(Task inputs)

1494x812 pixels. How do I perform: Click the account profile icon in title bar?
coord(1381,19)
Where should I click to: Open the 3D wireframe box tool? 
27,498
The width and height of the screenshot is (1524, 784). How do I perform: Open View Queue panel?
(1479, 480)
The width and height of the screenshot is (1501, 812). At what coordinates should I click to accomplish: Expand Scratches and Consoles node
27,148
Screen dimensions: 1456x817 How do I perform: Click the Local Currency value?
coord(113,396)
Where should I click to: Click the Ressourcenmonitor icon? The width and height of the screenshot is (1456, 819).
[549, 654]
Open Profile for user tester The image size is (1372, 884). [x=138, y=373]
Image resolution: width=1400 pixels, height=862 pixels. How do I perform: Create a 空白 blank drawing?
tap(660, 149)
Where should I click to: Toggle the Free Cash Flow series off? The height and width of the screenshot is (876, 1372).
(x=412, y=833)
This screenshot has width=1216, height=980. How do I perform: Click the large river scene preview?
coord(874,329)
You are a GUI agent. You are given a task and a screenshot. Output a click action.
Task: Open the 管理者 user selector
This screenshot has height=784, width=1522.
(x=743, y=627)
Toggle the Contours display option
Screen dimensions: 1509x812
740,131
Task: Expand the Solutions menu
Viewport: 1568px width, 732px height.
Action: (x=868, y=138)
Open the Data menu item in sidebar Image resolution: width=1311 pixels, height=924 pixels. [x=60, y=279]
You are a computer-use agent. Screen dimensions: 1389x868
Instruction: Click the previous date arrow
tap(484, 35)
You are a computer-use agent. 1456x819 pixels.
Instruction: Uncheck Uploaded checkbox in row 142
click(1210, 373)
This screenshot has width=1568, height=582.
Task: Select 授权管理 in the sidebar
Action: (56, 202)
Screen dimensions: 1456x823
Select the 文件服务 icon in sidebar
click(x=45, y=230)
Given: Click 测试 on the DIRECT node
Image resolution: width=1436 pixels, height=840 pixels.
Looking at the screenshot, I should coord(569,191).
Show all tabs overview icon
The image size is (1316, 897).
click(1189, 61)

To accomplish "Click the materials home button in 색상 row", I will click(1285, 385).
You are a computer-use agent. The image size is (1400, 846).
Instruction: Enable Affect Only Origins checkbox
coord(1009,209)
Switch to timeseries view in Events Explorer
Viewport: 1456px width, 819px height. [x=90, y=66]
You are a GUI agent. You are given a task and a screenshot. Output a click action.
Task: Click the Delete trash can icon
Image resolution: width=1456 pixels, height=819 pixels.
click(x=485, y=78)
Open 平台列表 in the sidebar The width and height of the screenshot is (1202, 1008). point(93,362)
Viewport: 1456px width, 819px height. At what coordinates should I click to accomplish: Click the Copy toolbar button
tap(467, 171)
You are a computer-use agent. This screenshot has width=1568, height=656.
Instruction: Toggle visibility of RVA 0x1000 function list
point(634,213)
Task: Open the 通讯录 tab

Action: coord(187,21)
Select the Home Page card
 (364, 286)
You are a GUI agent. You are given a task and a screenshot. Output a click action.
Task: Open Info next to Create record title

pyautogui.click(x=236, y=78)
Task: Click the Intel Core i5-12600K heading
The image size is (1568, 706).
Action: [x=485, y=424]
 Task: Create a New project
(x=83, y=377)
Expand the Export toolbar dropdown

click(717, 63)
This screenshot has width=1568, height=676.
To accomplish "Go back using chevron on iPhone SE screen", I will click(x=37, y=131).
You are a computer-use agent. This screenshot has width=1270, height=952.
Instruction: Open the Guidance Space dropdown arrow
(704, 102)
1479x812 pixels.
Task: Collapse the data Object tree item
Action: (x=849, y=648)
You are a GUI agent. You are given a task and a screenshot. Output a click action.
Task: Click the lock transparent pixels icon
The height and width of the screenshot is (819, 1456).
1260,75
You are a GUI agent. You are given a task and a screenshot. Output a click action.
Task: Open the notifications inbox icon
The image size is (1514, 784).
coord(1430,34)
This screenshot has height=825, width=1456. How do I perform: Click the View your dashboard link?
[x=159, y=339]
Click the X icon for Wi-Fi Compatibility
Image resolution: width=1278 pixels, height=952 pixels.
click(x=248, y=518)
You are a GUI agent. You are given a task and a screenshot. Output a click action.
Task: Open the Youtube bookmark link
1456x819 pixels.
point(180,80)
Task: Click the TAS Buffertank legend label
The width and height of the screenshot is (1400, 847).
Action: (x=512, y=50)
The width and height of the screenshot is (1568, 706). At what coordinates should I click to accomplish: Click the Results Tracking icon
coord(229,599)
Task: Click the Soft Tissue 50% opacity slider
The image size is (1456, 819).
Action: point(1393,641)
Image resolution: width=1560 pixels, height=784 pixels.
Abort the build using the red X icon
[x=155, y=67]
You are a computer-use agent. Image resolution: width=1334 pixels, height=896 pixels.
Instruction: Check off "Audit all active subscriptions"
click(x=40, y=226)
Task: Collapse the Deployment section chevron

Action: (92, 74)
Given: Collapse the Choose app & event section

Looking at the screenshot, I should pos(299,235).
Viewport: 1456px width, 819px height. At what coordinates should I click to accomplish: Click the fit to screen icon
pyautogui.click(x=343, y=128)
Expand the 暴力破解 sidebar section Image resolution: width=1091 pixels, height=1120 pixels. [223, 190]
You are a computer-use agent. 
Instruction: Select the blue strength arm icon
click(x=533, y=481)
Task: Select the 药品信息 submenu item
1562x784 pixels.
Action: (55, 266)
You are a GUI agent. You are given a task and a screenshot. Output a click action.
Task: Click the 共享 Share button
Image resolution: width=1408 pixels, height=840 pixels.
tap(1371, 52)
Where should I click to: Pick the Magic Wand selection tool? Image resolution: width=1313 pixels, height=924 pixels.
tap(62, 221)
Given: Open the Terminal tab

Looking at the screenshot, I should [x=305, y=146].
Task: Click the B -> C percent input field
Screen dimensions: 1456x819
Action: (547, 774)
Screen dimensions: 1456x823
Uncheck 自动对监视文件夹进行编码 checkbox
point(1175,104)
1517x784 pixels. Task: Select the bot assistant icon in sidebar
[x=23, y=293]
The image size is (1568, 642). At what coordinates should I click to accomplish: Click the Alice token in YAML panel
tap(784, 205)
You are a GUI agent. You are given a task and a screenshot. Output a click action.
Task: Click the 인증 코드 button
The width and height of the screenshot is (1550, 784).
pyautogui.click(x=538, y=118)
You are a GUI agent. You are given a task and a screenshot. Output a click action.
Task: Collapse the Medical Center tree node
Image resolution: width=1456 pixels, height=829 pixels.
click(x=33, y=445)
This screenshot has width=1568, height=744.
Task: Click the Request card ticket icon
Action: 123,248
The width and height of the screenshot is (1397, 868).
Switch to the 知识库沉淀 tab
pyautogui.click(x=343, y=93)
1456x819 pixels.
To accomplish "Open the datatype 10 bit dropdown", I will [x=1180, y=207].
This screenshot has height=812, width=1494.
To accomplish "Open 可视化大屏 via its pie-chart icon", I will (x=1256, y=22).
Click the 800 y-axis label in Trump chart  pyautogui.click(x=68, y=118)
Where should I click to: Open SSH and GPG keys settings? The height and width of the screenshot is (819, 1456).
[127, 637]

(End Task inputs)

### What you have to do
Produce the whole listing once more, exactly.

### Output for this exercise
1494x812 pixels. How do I perform: Click the account profile icon in title bar?
coord(1381,19)
Where should I click to: Open the 3D wireframe box tool? 
27,498
The width and height of the screenshot is (1524, 784). How do I perform: Open View Queue panel?
(1479, 480)
The width and height of the screenshot is (1501, 812). At what coordinates should I click to accomplish: Expand Scratches and Consoles node
27,148
Screen dimensions: 1456x817 How do I perform: Click the Local Currency value?
coord(113,396)
Where should I click to: Click the Ressourcenmonitor icon? The width and height of the screenshot is (1456, 819).
[549, 654]
Open Profile for user tester The image size is (1372, 884). [x=138, y=373]
Image resolution: width=1400 pixels, height=862 pixels. How do I perform: Create a 空白 blank drawing?
tap(660, 149)
Where should I click to: Toggle the Free Cash Flow series off? The height and width of the screenshot is (876, 1372).
(x=412, y=833)
This screenshot has width=1216, height=980. How do I perform: Click the large river scene preview?
coord(874,329)
You are a GUI agent. You are given a task and a screenshot. Output a click action.
Task: Open the 管理者 user selector
This screenshot has height=784, width=1522.
(x=743, y=627)
Toggle the Contours display option
Screen dimensions: 1509x812
740,131
Task: Expand the Solutions menu
Viewport: 1568px width, 732px height.
Action: (x=868, y=138)
Open the Data menu item in sidebar Image resolution: width=1311 pixels, height=924 pixels. [x=60, y=279]
You are a computer-use agent. Screen dimensions: 1389x868
Instruction: Click the previous date arrow
tap(484, 35)
You are a computer-use agent. 1456x819 pixels.
Instruction: Uncheck Uploaded checkbox in row 142
click(1210, 373)
This screenshot has width=1568, height=582.
Task: Select 授权管理 in the sidebar
Action: (56, 202)
Screen dimensions: 1456x823
Select the 文件服务 icon in sidebar
click(x=45, y=230)
Given: Click 测试 on the DIRECT node
Image resolution: width=1436 pixels, height=840 pixels.
Looking at the screenshot, I should coord(569,191).
Show all tabs overview icon
The image size is (1316, 897).
click(1189, 61)

To accomplish "Click the materials home button in 색상 row", I will click(1285, 385).
You are a computer-use agent. The image size is (1400, 846).
Instruction: Enable Affect Only Origins checkbox
coord(1009,209)
Switch to timeseries view in Events Explorer
Viewport: 1456px width, 819px height. [x=90, y=66]
You are a GUI agent. You are given a task and a screenshot. Output a click action.
Task: Click the Delete trash can icon
Image resolution: width=1456 pixels, height=819 pixels.
click(x=485, y=78)
Open 平台列表 in the sidebar The width and height of the screenshot is (1202, 1008). point(93,362)
Viewport: 1456px width, 819px height. At what coordinates should I click to accomplish: Click the Copy toolbar button
tap(467, 171)
You are a computer-use agent. This screenshot has width=1568, height=656.
Instruction: Toggle visibility of RVA 0x1000 function list
point(634,213)
Task: Open the 通讯录 tab

Action: coord(187,21)
Select the Home Page card
 (364, 286)
You are a GUI agent. You are given a task and a screenshot. Output a click action.
Task: Open Info next to Create record title

pyautogui.click(x=236, y=78)
Task: Click the Intel Core i5-12600K heading
The image size is (1568, 706).
Action: [x=485, y=424]
 Task: Create a New project
(x=83, y=377)
Expand the Export toolbar dropdown

click(717, 63)
This screenshot has width=1568, height=676.
To accomplish "Go back using chevron on iPhone SE screen", I will click(x=37, y=131).
You are a computer-use agent. This screenshot has width=1270, height=952.
Instruction: Open the Guidance Space dropdown arrow
(704, 102)
1479x812 pixels.
Task: Collapse the data Object tree item
Action: (x=849, y=648)
You are a GUI agent. You are given a task and a screenshot. Output a click action.
Task: Click the lock transparent pixels icon
The height and width of the screenshot is (819, 1456).
1260,75
You are a GUI agent. You are given a task and a screenshot. Output a click action.
Task: Open the notifications inbox icon
The image size is (1514, 784).
coord(1430,34)
This screenshot has height=825, width=1456. How do I perform: Click the View your dashboard link?
[x=159, y=339]
Click the X icon for Wi-Fi Compatibility
Image resolution: width=1278 pixels, height=952 pixels.
click(x=248, y=518)
You are a GUI agent. You are given a task and a screenshot. Output a click action.
Task: Open the Youtube bookmark link
1456x819 pixels.
point(180,80)
Task: Click the TAS Buffertank legend label
The width and height of the screenshot is (1400, 847).
Action: (x=512, y=50)
The width and height of the screenshot is (1568, 706). At what coordinates should I click to accomplish: Click the Results Tracking icon
coord(229,599)
Task: Click the Soft Tissue 50% opacity slider
The image size is (1456, 819).
Action: point(1393,641)
Image resolution: width=1560 pixels, height=784 pixels.
Abort the build using the red X icon
[x=155, y=67]
You are a computer-use agent. Image resolution: width=1334 pixels, height=896 pixels.
Instruction: Check off "Audit all active subscriptions"
click(x=40, y=226)
Task: Collapse the Deployment section chevron

Action: (92, 74)
Given: Collapse the Choose app & event section

Looking at the screenshot, I should pos(299,235).
Viewport: 1456px width, 819px height. At what coordinates should I click to accomplish: Click the fit to screen icon
pyautogui.click(x=343, y=128)
Expand the 暴力破解 sidebar section Image resolution: width=1091 pixels, height=1120 pixels. [223, 190]
You are a computer-use agent. 
Instruction: Select the blue strength arm icon
click(x=533, y=481)
Task: Select the 药品信息 submenu item
1562x784 pixels.
Action: (55, 266)
You are a GUI agent. You are given a task and a screenshot. Output a click action.
Task: Click the 共享 Share button
Image resolution: width=1408 pixels, height=840 pixels.
tap(1371, 52)
Where should I click to: Pick the Magic Wand selection tool? Image resolution: width=1313 pixels, height=924 pixels.
tap(62, 221)
Given: Open the Terminal tab

Looking at the screenshot, I should [x=305, y=146].
Task: Click the B -> C percent input field
Screen dimensions: 1456x819
Action: (547, 774)
Screen dimensions: 1456x823
Uncheck 自动对监视文件夹进行编码 checkbox
point(1175,104)
1517x784 pixels. Task: Select the bot assistant icon in sidebar
[x=23, y=293]
The image size is (1568, 642). At what coordinates should I click to accomplish: Click the Alice token in YAML panel
tap(784, 205)
You are a GUI agent. You are given a task and a screenshot. Output a click action.
Task: Click the 인증 코드 button
The width and height of the screenshot is (1550, 784).
pyautogui.click(x=538, y=118)
You are a GUI agent. You are given a task and a screenshot. Output a click action.
Task: Collapse the Medical Center tree node
Image resolution: width=1456 pixels, height=829 pixels.
click(x=33, y=445)
This screenshot has width=1568, height=744.
Task: Click the Request card ticket icon
Action: 123,248
The width and height of the screenshot is (1397, 868).
Switch to the 知识库沉淀 tab
pyautogui.click(x=343, y=93)
1456x819 pixels.
To accomplish "Open the datatype 10 bit dropdown", I will [x=1180, y=207].
This screenshot has height=812, width=1494.
To accomplish "Open 可视化大屏 via its pie-chart icon", I will (x=1256, y=22).
Click the 800 y-axis label in Trump chart  pyautogui.click(x=68, y=118)
Where should I click to: Open SSH and GPG keys settings? The height and width of the screenshot is (819, 1456).
[127, 637]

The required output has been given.